The Weeknd, bo legendą trzeba się urodzić
Abel Makkonen Tesfaye znany nam raczej jako The Weeknd na platformie YouTube debiutował w 2010 roku i już rok później zyskał większą sławę. Jego projekty typu mixtape’y House of Balloons, Thursday i Echoes of Silence były czymś zupełnie nowym, świeżym. Dzięki szybko powiększającej się rzeszy fanów Abel mógł już w 2012 podpisać kontrakt z wytwórnią Republic Records a także założyć swoją własną wytwórnię o nazwie XO.
Kanadyjczyk kolejnymi dwoma albumami Kiss Land oraz Beauty Behind the Madness rozwiał wszelkie wątpliwości fanów co do jego chwilowego przebłysku a następnie w kolejno 2016 i 2020 roku utwierdził ich o swoim olbrzymim talencie albumami Starboy oraz After Hours. Trzeba zaznaczyć, że niemal wszystkie jego albumy zdobywały status platyny.
W końcu nie ma chyba osoby, która śledząc scenę muzyczną ostatnich lat nie słyszałaby o utworach The Hills czy I Can’t Feel My Face. Jednak utworem który stał się prawdziwym przełomem w karierze piosenkarza był kawałek Blinding Lights.
Światowy hit właśnie stał się topową piosenką wszech czasów na liście Billboard Hot 100 detronizując utwór Chubby Checker The Twist.

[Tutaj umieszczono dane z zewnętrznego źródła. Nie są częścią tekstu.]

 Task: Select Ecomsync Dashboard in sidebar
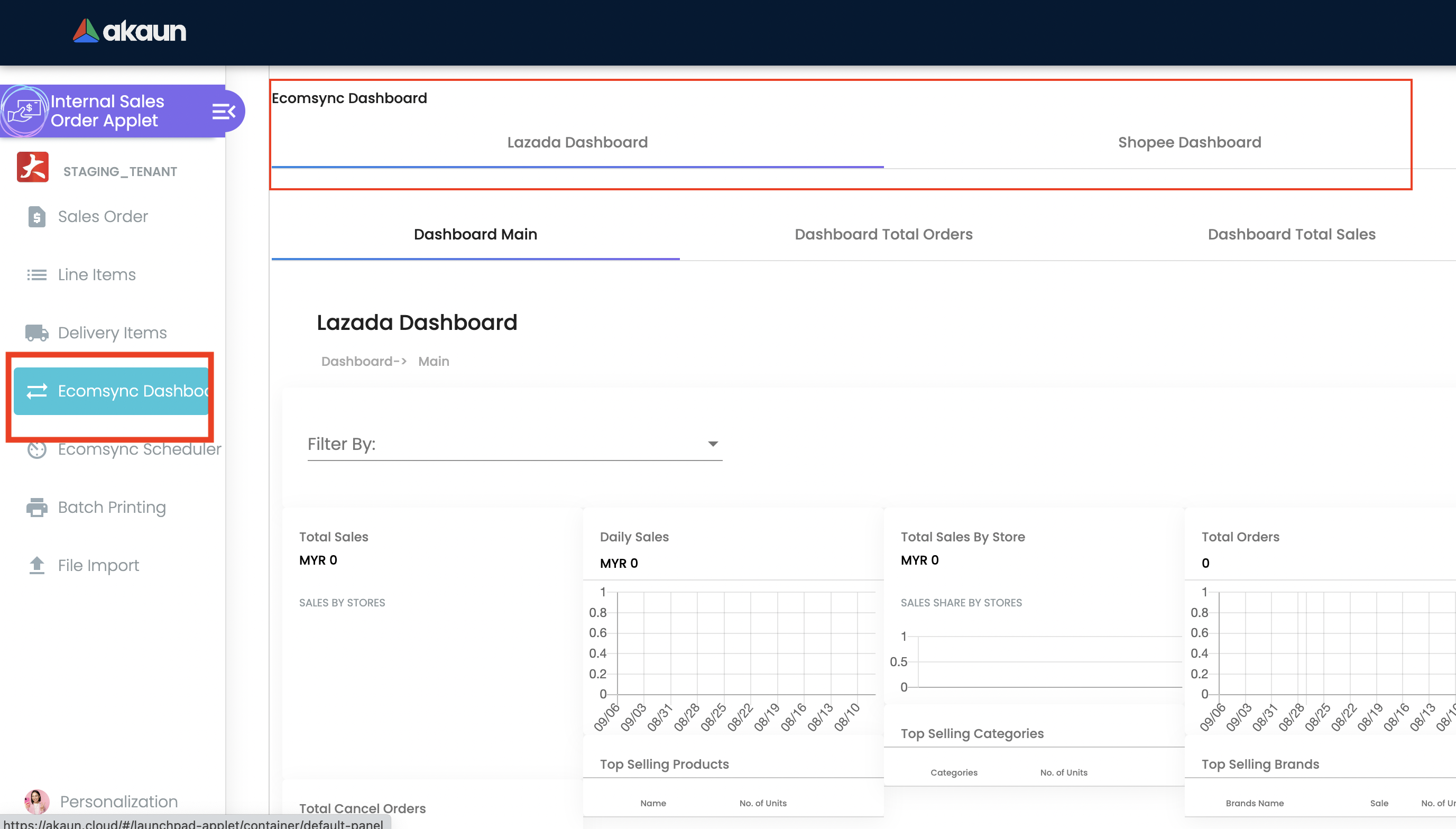[x=112, y=391]
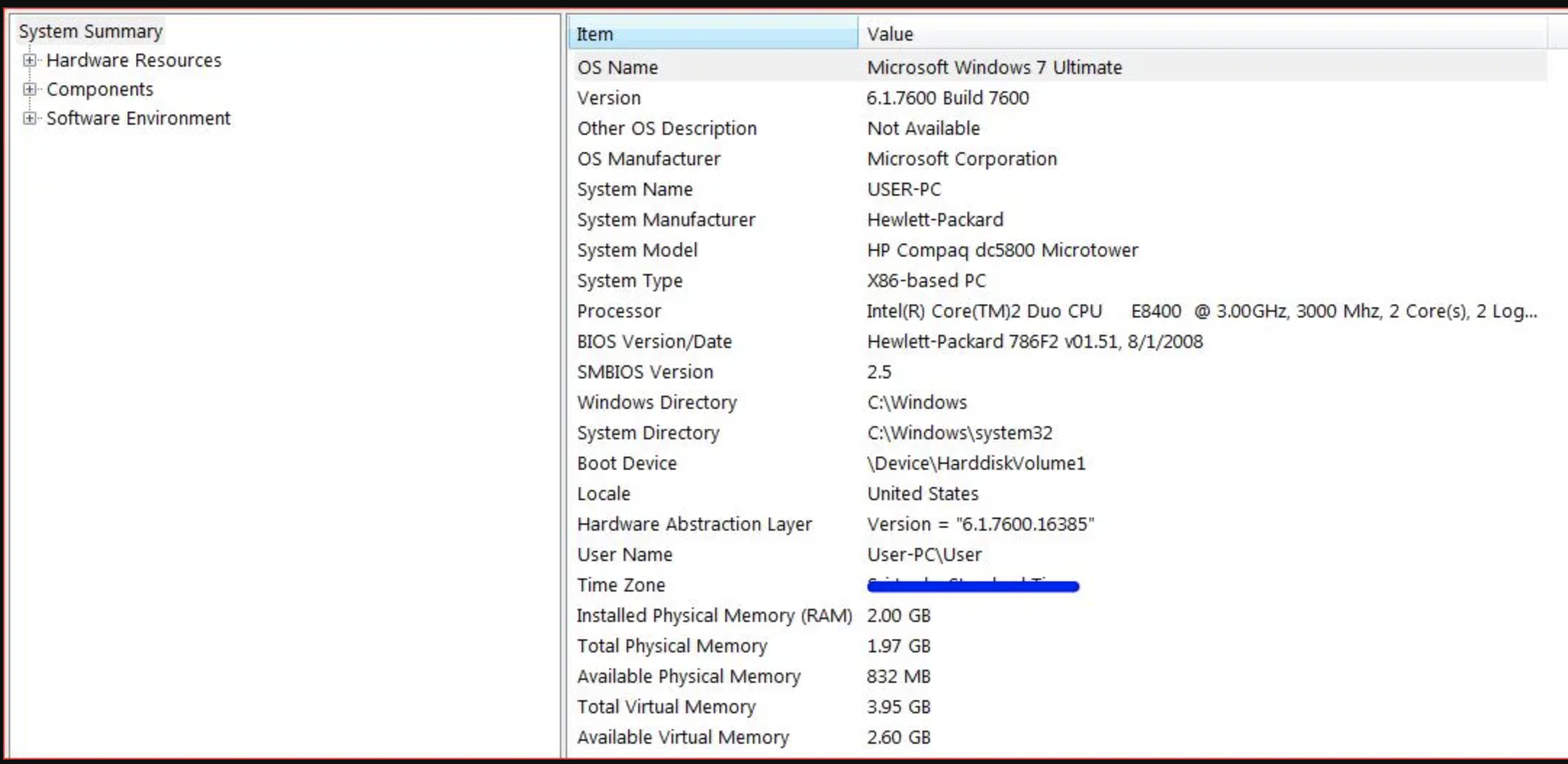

Z uwagi na powyższe informacje nie ma chyba osoby, która z wytęsknieniem nie czekałaby na jego nadchodzący album.
The Weeknd – Blinding Lights, posłuchaj
EDM na liście The Dawn?
Zgodnie ze wszechobecnie spływającymi informacjami nadchodzący album The Dawn ma być najbardziej przewrotnym do tej pory oraz powinien zawierać kawałki z gatunku EDM. Co ciekawe nie jest to pierwszy kontakt artysty z muzyką elektroniczną. Kanadyjczyk w przeszłości miał okazję współpracować między innymi z Gesaffelstein, Daft Punk, Kavinsky’m czy Swedish House Mafią o czym mieliśmy okazję pisać w poprzednim artykule.
Przeczytaj też: Nowy singiel Swedish House Mafii już dostępny!
Czym innym są jednak poszczególne single, a czym innym kawałki na długo wyczekiwanym albumie. Jak mówi sam zainteresowany:
Jeśli chodzi o moje albumy, słychać spójne brzmienie, ale tak naprawdę nie mogę trzymać się jednego stylu. Więc usłyszysz EDM, hip-hop i trzy inne rodzaje dźwięków w jednej piosence – i jakoś, sprawimy, że to zadziała.
Takie informacje tylko i wyłącznie podsycają emocje fanów i ich oczekiwania względem nadchodzącego albumu. Nie można też zapomnieć, że fakt, iż tego rodzaju gatunki znajdą miejsce podczas nadchodzącej premiery jest nie tylko argumentem na to, że będzie to album niezwykły.
Obecność EDM na liście The Dawn może być niesamowitą promocją całego gatunku muzyki elektronicznej. Chociaż data premiery albumu nie jest jeszcze znana, możemy być pewni, że w związku z coraz szerzej pojawiającymi się informacjami na temat The Dawn, całość będzie można oficjalnie przesłuchać już niebawem.